Who is my Father? It is my heavenly Father and this is my daily journey to be the daughter, He wants me to be. These are thoughts from the heart on the things that are pressing each day. I pray you will find encouragement and conviction as you read.
Monday, December 21, 2015
It's Not My Way
Sometimes phrases catch my attention. Often we say things and really don't realize how they come across. I just want to say that I've followed 'my plan' for my life and it brought me very little good. Only on those days that I follow God's plan can I have the very best. The very best of life is what He wants for me, it's what I want too, the difference is He truly knows what is best.
I often think I do, I have great plans, I see it all and think 'this is how it will be'. Yet usually that is satan's whispers. Now I know God can give you dreams of what He wants for you, but usually those things are not the easy things. He pushes us out of our comfort zone so instead of good we get awesome!
He says 'do this' and we say 'who, me? are You kidding?' But when we follow His direction we see how truly it is the very best. I've said it before, I love to write, I write poetry, I write this blog. Sometimes I've thought 'that would make a good song' but I don't play an instrument, I might 'hear' a tune with it but I have not way to 'put it' with it. But more than once I felt like God wanted me to write a song. But I had all the reasons why I could not. While I would have loved to do it, I was afraid. I know some AWESOME songwriters! I know folks who have written like amazing gospel songs! 'Lord, you want ME to write one? There are already some great songwriters out there!'
A few weeks ago while preaching my pastor said a phrase, then he said 'that would make a great song lyric', I wrote it down. But I didn't do anything with it. Then earlier this week our minister of music text me. He said 'I want you to write a song using this phrase that Greg Lenz said in the evening service'. Seriously? So now you are ganging up with God on me?

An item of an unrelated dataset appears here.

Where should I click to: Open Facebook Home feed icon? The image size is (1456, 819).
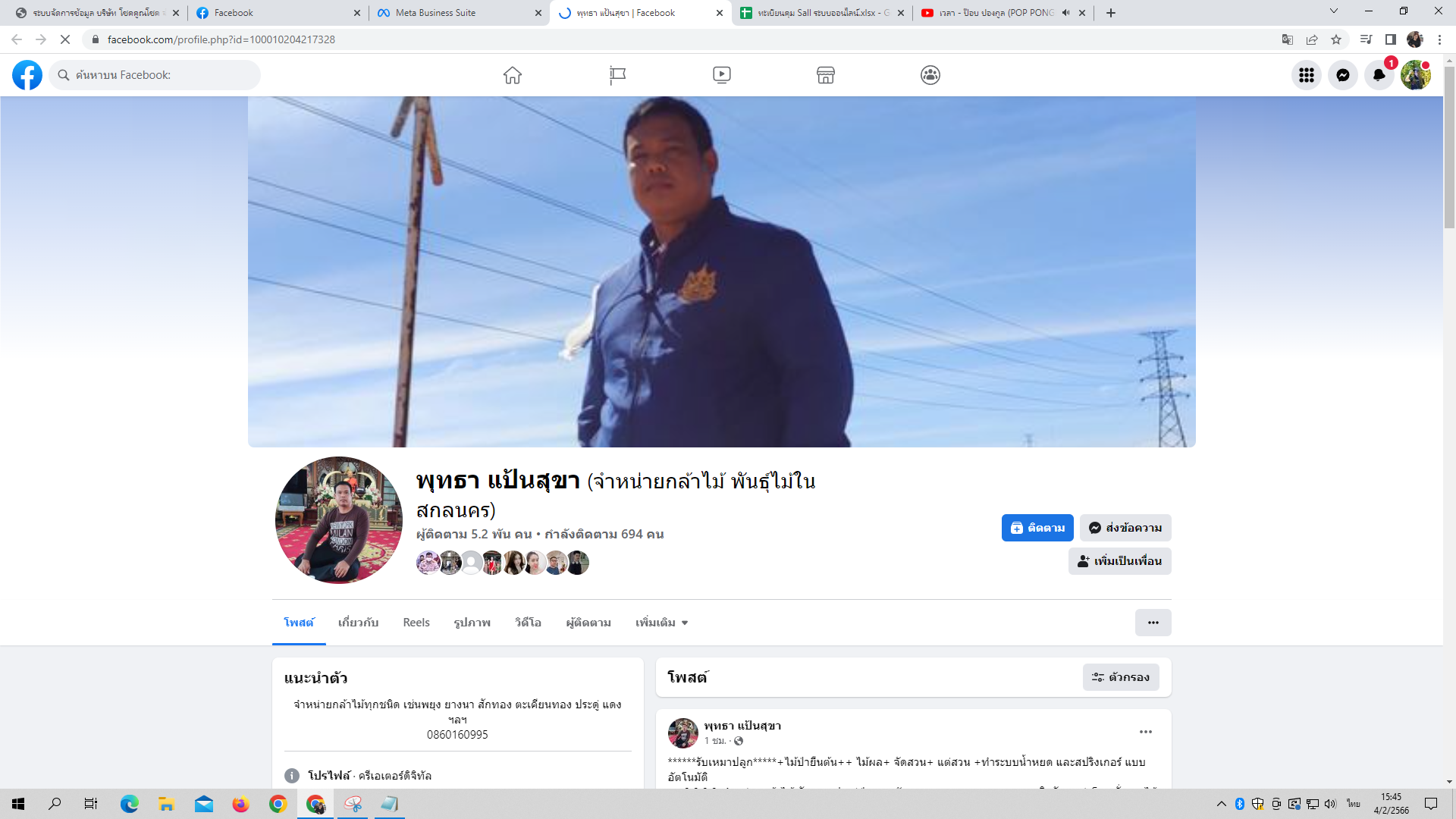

But I sat down and I wrote some poetry, it told a good story using the lyric. I text it back to him. He asked me if I had a tune to go with it and I realized I did. So I started trying the wording out of the music. Some of it worked and some of it didn't. By Wednesday morning I had it more lyrically rhythmic. While not a 'finished work' I knew it was sing-able. I sent him a video singing it. I still wasn't completely satisfied but I knew it was a song, not just poetry.
Then I took the phrase the pastor has said belonged in a song, and very quickly had the words for that as well. Now I don't know that either of these will ever be sung anywhere other than my church. I don't know if I'll write another song. But I know this, once I wrote those words and heard the tune that would make it a song, I knew I had followed God's instructions. I felt His 'well done'. Nothing else really matters. He wanted me to follow His instructions and I did. I wrote a song, two of them actually.
Now what does that have to do with 'my plan'? My human desire is to do things 'my way' so I can boast in myself. But to truly be successful I need to do it 'God's Way'. I need to trust Him and Obey Him. I need to be willing to step out of my comfort zone and let God use me, work through me.
Will that way lead to greater things? Yes, maybe not in the world's eyes but that way will lead to Him saying 'Well done' which is the greatest accolade I can ever receive.